Cute girls in the snow
This post should’ve published this past Sunday as I did schedule it in advance since I wouldn’t be around aaaaand it didn’t. Ah well. Have at it.
Anonymous Noise, ep. 4
If the third episode has been the high point thus far, this episode thunked everything into a sinkhole all over again. On paper a lot happens – Nino stops singing out of guilt over Yuzu’s inability to sing, Miou enters the same vocalist audition as Nino has, we learn that Yuzu’s band is actually In NO Hurry to Shout and that Miou’s been providing the voice for Yuzu in drag, Nino learns she’s passed the initial screening for the singing competition AND that Momo knows where she is but thinks her singing is garbage… But, in reality, a lot of what goes on is retreaded material we’ve already tussled with, and an astonishing chunk of the runtime is eaten up by flashbacks to things that happen in the episode itself, sometimes only a few minutes prior. It comes off almost as if the director couldn’t decide on whether they needed to speed up the pacing or slow it down; with no personal experience of the manga, its impossible to say if this is an issue with this adaptation or if the source material has similar problems.
I’m also reminded yet again that there is a baffling gap between our heroine’s apparent psychological scars and what we actually see of her past and of her present. Its understandable that Nino might have some hang-ups over the fact that her closest childhood friend disappeared in the night due to his family’s unpaid debts. But Nino appears to have a stable and comfortable home life and to not really have suffered any other injustices across the course of her life. Its absolutely true that one can struggle with mental illness despite being relatively privileged, but its clear that we aren’t meant to conclude that Nino has an underlying problem with depression or a personality disorder – instead, we *are* supposed to draw a straight line between her experiences as a young child with her behavior and attitude as a teen.

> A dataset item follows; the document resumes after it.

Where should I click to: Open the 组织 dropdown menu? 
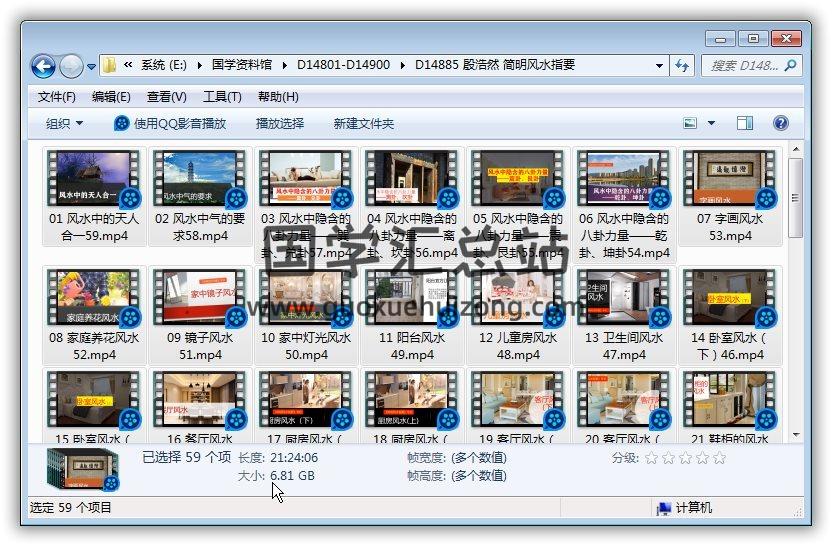[64, 123]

Another issue is, of course, that Nino’s approaches to problem solving suggest that she is fairly stupid. Going to the beach to sing at the water for six years because you miss your friends instead of trying to find them in more constructive ways is both bizarre and fairly dense. Its something you can accept a ten year olds doing, but not a sixteen year old, quite frankly. Would the girl still be doing this at twenty-four had she gone to a different high school than Yuzu, or would she have realized that there are ways of searching for people that may actually work by then?
As long as we’re talking stupidity, what is up with the whole thing involving the band and hiding identities when performing as In NO Hurry to Shout BUT also playing high school gigs and being freaked that your band club might be shut down? I find this all pretty mystifying. If you have a professional career, why would you still be fiddling around at the high school club approach for it? And if you don’t want anyone to know that you’re part of the professional band, why also play together in a high school club and hold concerts? Even by shoujo logic this doesn’t make any sense, perhaps because the show hasn’t offered any line of reasoning, even if specious, here.

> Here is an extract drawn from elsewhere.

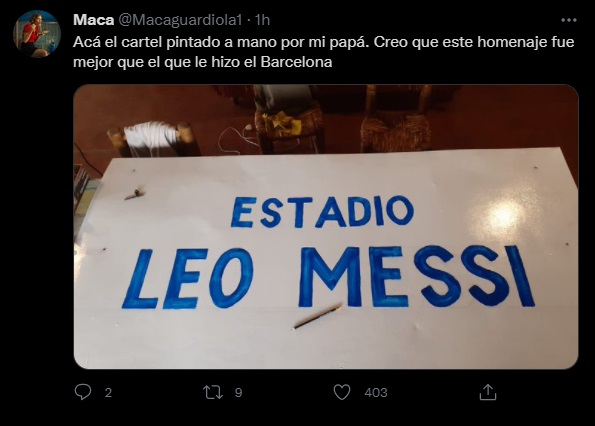Viewport: 595px width, 426px height.
Task: Open the three-dots more options menu
Action: click(x=568, y=20)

I think I’m going to drop this show.
Starmu S2, ep. 5
If I’m annoyed at how much Anonymous Noise is rehashing already-existent plot points and story material, I find myself oddly largely untroubled by the fact that Starmu S2 is doing the same insofar as Tsukigami is concerned. It does make sense that while he’s worked out his sense of resentment toward his elder brother over feeling as if he’s in his shadow, this doesn’t necessarily mean he’s totally free of angst about trying to establish an identity for himself which both exists apart from his brother and which also puts him on-par in terms of recognition for his abilities.
I can’t decide what to make of what seems like ship-teasing that went on in this episode, especially since I’m positive it won’t lead anywhere. Should I simply look upon it as a bone tossed to fujo/danshi in the absence of any actual interest in giving us legitimate same-sex storylines? Should I be pleased that its included in a laidback manner which may implicitly support the idea that queer attraction shouldn’t be viewed as exceptional? WELL alright, its probably intellectually unsound to view the latter as even a remote possibility, but I have for years been rumbling away at wanting a same-sex romance included in one of these sorts of high school shows in an unfussy manner (i.e. no one flailing around shouting “but we’re/you’re both girls/boys!”, nothing to suggest it might be shocking in a way that a heterosexual couple is not, etc.). We did get what amounted to a confession scene out of Nayuki in S1, but it was pretty much kiboshed by Hoshitani immediately…
Anyway. Even is Kuga has never been convincing as a teenager, I did enjoy the fake-out on the punch.
Attack on Titan, ep. 30
This is the only episode of Attack on Titan I’ve ever seen, and this will likely continue to be the case, as while I found the straight-faced presentation quite funny at points, this is the kind of show that’d get old for me over time. You know what I did wholly like, though? The use of sound in depicting scenes, particularly with regards to the metallic clanking of the lanterns they were using. Its a small detail, but went a long way to lending depth to the scenes, in that I felt more like I could imagine being there, the cold, the howling wind, and just a wee light to help one find one’s way.